I stopped humming and increased my pace. Back and forth. Back and forth. The more I did it the better my penis felt. And then, out of freaking nowhere, the danged thing had some sort of wonderful spasm, and my body clenched up against my will, I held my breath against my will, I clamped my eyes shut against my will, and I suddenly felt something shoot out of me and into the bubbly water.
Once it had passed, I let myself gasp a lungful of air. My breath was now even heavier than it had been all those years chasing the other kids around at soccer practice. I held myself perfectly still in the bathtub, looked down into the water, and shook my head in disbelief.
What was that? I just thought over and over.
I felt no guilt. No hesitation. No disgust. Nothing bad. I would learn later on that in my Mormon family, masturbation was a big no no. But at that point, I just thought the sin meant not stroking your own index finger in some perverse manner. Dad had never made mention of anything as glorious as this when he gave us the sex talk.
Once my breathing had calmed, I gave it another go. Nothing this time. So I drained the tub.
I dried off, and prayed as hard as I could that the next time I got in the bathtub I could find a way to repeat what had just happened. It was, after all, the most magical thing I had ever felt.
And whatever god I was praying to answered those prayers. The next time it took no time at all for me to get that magic feeling going again. And, just like the time before, I exploded into the water with what felt like the intensity of a fire hose and the magic of a unicorn sliding down a rainbow into a pot of fucking gold.
I started doing it often and with wild abandon after that. I learned that there was more than one way to get that lovin’ feeling. In fact, there were lots of ways and not all of them had to be in the bathtub. Months into it, and probably hundreds of masturbations later, I had never once felt guilt. I had never once felt like I was disgusting. I had never once felt that it was wrong. After all, how could something so wrong feel so right?
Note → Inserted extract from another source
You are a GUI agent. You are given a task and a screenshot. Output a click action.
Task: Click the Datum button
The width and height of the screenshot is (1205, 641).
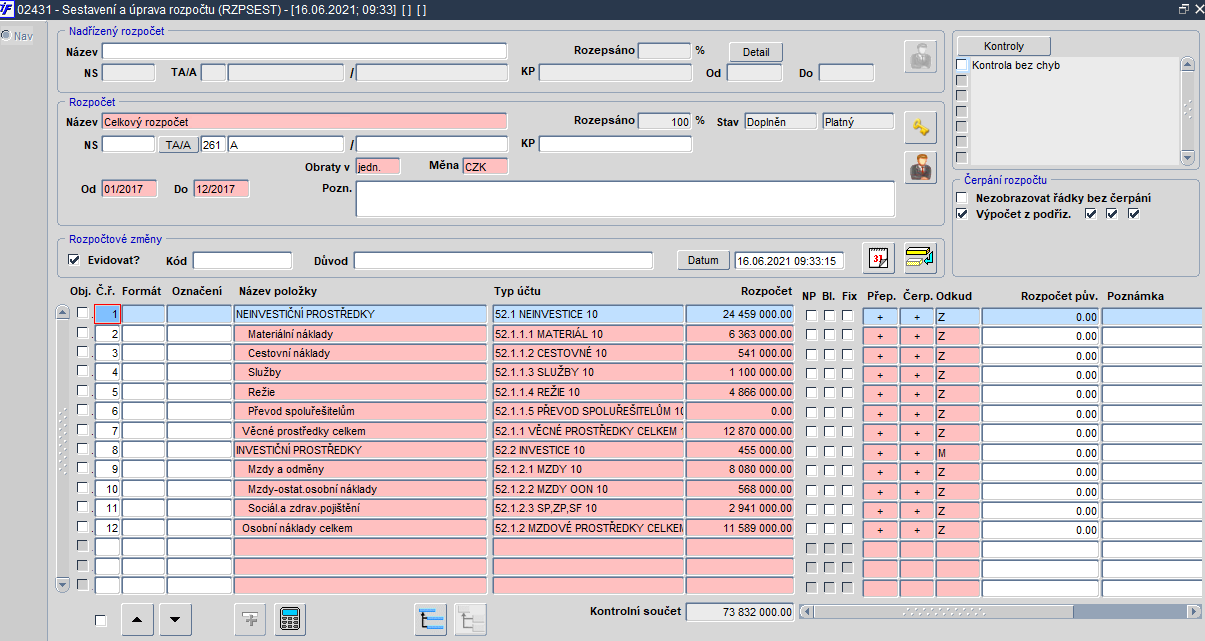tap(702, 260)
After accidentally telling us not to stroke our own fingers in his attempt to teach us not to masturbate, I suppose Dad thought the lesson had been learned, he was done, and he never again needed to teach us not to charm our one-eyed snakes; because of that, he never brought it up again. My friends, on the other hand, they were a different story altogether.
My friends were all raised as Mormons just as I was, and looking back at the often hilarious conversations we used to have as we went through puberty, I’d guess that their dads did a more thorough job of explaining masturbation and teaching them how awful, and sinful, and wrong it was.
The first time masturbation was ever brought up, I was at my best friend’s house. We were laying on his basement floor watching TV and suddenly he piped in, “dude, I seriously dare you to masturbate, right now.”
I had no idea what masturbation was. I’d never heard that word. “What are you talking about? What’s that?” I replied.
“Whatever. You know what it is” he demanded between laughs. I assured him I didn’t. He laughed again. “It’s when you rub your wiener until it spits jiz.”
He needed to offer no further explanation. I now had a name for my magic little secret. Did that mean other boys did this masturbate thing too? Did that mean it was something grown-ups knew about?